16

I have a PDF as a base64 string and I need to write it to file using Python. I tried this:

import base64

base64String = "data:application/pdf;base64,JVBERi0xLjQKJeHp69MKMSAwIG9iago8PC9Qcm9kdWNlciAoU2tpYS9..."

with open('temp.pdf', 'wb') as theFile:
  theFile.write(base64.b64decode(base64String))

But it didn't create a valid PDF file. What am I missing?

Abdulrahman Bres
  • 2,603
  • 1
  • 20
  • 39
Rafael Miller
  • 305
  • 1
  • 2
  • 13

6 Answers6

11

From my understanding base64decode only takes in a base64 string and looks like you have some headers on your string that are not encoded.
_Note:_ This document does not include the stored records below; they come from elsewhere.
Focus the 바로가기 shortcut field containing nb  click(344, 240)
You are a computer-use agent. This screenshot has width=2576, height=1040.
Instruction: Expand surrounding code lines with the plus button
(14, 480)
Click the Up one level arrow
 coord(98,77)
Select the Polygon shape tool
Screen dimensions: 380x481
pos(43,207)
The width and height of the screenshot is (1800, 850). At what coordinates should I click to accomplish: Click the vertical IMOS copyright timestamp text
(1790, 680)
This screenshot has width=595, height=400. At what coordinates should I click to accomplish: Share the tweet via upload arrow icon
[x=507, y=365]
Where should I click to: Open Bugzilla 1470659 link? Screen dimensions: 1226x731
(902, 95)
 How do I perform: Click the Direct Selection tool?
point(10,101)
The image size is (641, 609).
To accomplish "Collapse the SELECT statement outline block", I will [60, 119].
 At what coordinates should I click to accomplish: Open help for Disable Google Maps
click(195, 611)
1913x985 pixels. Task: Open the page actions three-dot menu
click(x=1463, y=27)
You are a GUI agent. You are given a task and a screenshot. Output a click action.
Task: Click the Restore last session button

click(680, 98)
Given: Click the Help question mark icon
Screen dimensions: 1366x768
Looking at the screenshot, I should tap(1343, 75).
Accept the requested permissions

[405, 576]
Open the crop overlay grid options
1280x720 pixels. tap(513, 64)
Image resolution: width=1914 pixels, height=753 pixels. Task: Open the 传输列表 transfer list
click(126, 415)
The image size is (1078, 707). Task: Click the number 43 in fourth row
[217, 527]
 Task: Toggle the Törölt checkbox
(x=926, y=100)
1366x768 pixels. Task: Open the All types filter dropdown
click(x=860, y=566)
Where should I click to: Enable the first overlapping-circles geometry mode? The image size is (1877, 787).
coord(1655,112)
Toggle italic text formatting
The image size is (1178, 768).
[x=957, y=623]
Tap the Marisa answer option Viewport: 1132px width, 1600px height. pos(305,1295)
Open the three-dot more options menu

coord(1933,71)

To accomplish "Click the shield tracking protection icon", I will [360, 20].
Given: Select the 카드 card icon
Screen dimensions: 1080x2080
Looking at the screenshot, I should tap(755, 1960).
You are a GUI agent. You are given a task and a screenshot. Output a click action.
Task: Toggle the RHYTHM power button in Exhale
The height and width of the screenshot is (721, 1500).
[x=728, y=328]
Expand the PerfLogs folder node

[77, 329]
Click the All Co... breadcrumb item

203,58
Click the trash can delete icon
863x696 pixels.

I would remove "data:application/pdf;base64,"

check out the doc here: https://docs.python.org/2/library/base64.html

When I've used it in the past, I have only used the encoded string.

Mark
  • 336
  • 3
  • 9
9

Does writing it by using the codecs.decode function work? also as Mark stated, you can try to remove the data:application/pdf;base64, portion of the string as this section of the string is not to be decoded.:

import codecs
base64String = "JVBERi0xLjQKJeHp69MKMSAwIG9iago8PC9Qcm9kdWNlciAoU2tpYS9..."


with open("test.pdf", "wb") as f:
    f.write(codecs.decode(base64string, "base64"))
Jebby
  • 1,845
  • 1
  • 12
  • 25
5

Extending @Jebby's answer using Base64 (had the same issue as @SmartManoj)

import base64
base64String = "JVBERi0xLjQKJeHp69MKMSAwIG9iago8PC9Qcm9kdWNlciAoU2tpYS9..."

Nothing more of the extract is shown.